____ Records supplied

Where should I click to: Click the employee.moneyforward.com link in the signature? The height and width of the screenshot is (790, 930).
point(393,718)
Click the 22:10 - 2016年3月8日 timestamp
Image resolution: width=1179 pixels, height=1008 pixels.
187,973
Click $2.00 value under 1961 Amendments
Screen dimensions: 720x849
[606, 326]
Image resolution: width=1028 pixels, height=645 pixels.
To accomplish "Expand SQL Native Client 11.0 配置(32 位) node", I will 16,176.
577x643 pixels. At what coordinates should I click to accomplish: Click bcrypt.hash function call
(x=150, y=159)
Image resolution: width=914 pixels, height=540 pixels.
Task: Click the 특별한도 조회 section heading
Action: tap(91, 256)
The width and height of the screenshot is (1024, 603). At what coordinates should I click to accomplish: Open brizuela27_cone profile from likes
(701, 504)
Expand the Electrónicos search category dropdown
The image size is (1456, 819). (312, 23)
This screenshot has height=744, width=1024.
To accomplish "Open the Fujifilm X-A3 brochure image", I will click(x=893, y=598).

________

▶ _Work to do_
Please copy out every line above word for word, keeping each one unchanged and in its original order.

▶ _Exercise result_
Where should I click to: Click the employee.moneyforward.com link in the signature? The height and width of the screenshot is (790, 930).
point(393,718)
Click the 22:10 - 2016年3月8日 timestamp
Image resolution: width=1179 pixels, height=1008 pixels.
187,973
Click $2.00 value under 1961 Amendments
Screen dimensions: 720x849
[606, 326]
Image resolution: width=1028 pixels, height=645 pixels.
To accomplish "Expand SQL Native Client 11.0 配置(32 位) node", I will 16,176.
577x643 pixels. At what coordinates should I click to accomplish: Click bcrypt.hash function call
(x=150, y=159)
Image resolution: width=914 pixels, height=540 pixels.
Task: Click the 특별한도 조회 section heading
Action: tap(91, 256)
The width and height of the screenshot is (1024, 603). At what coordinates should I click to accomplish: Open brizuela27_cone profile from likes
(701, 504)
Expand the Electrónicos search category dropdown
The image size is (1456, 819). (312, 23)
This screenshot has height=744, width=1024.
To accomplish "Open the Fujifilm X-A3 brochure image", I will click(x=893, y=598).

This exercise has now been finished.